Même si l’évaluation de l’INJEP n’apporte pas la preuve d’une réussite indiscutable du dispositif, le gouvernement est convaincu de sa pertinence. Annoncée par le président de la République en juin 2023, le Comité interministériel des villes (CIV) du 27 octobre 2023 a officialisé la généralisation progressive du label des Cités éducatives à l’ensemble des QPV dans les territoires volontaires d’ici la fin du quinquennat. « 2024 ouvre ainsi une possibilité pour les collectivités, associées aux préfectures et aux rectorats, de mettre en place des alliances éducatives locales pour mener collectivement des actions novatrices en faveur des enfants et des jeunes au sein des QPV de leurs territoires », a promis le gouvernement début avril 2024.
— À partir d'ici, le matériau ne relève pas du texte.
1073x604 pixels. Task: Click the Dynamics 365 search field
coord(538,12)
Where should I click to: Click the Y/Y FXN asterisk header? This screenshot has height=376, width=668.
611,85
Avec la nouvelle géographie prioritaire et les contrats de ville « Engagements quartiers 2030 », le temps de l’expérimentation du label des Cités éducatives est désormais terminé. Pour le gouvernement, 2024 est « une année charnière pour l’ancrage territorial des Cités éducatives ». Cette année marque le début du renouvellement des 200 Cités éducatives créées depuis 2019. L’instruction du 9 novembre 2023 a précisé les conditions de renouvellement du label pour les 126 Cités éducatives lancées en 2019 et 2021. Les Cités éducatives labellisées en 2022 qui souhaitent être renouvelées commenceront, quant à elles, le processus à partir de cet été. Les 126 premières Cités éducatives à être renouvelées en mars 2024 couvrent dorénavant 234 QPV, leur renouvellement ayant permis d’intégrer 87 QPV supplémentaires. À cette occasion, près de 4 millions d’euros supplémentaires leur ont été attribués.

La coordination nationale des Cités éducatives (ANCT/DGESCO) organisera tout au long de l’année de nombreuses rencontres avec les territoires intéressés par la labellisation pour échanger sur leurs besoins, les informer sur le contenu et l’intérêt localement d’une Cité éducative, et préciser les attendus du dossier de candidature. L’appel à candidatures est ouvert sur les deux années 2024 et 2025. Contrairement aux précédentes phases de labellisation, aucune date limite de dépôt n’est fixée, laissant ainsi aux territoires candidats et à leurs partenaires le choix de déposer leur dossier « au fil de l’eau », dès lors qu’ils estiment avoir répondu aux attendus du présent appel à candidatures. La coordination nationale des Cités éducatives organisera régulièrement des sessions de labellisation sur la base des dossiers instruits.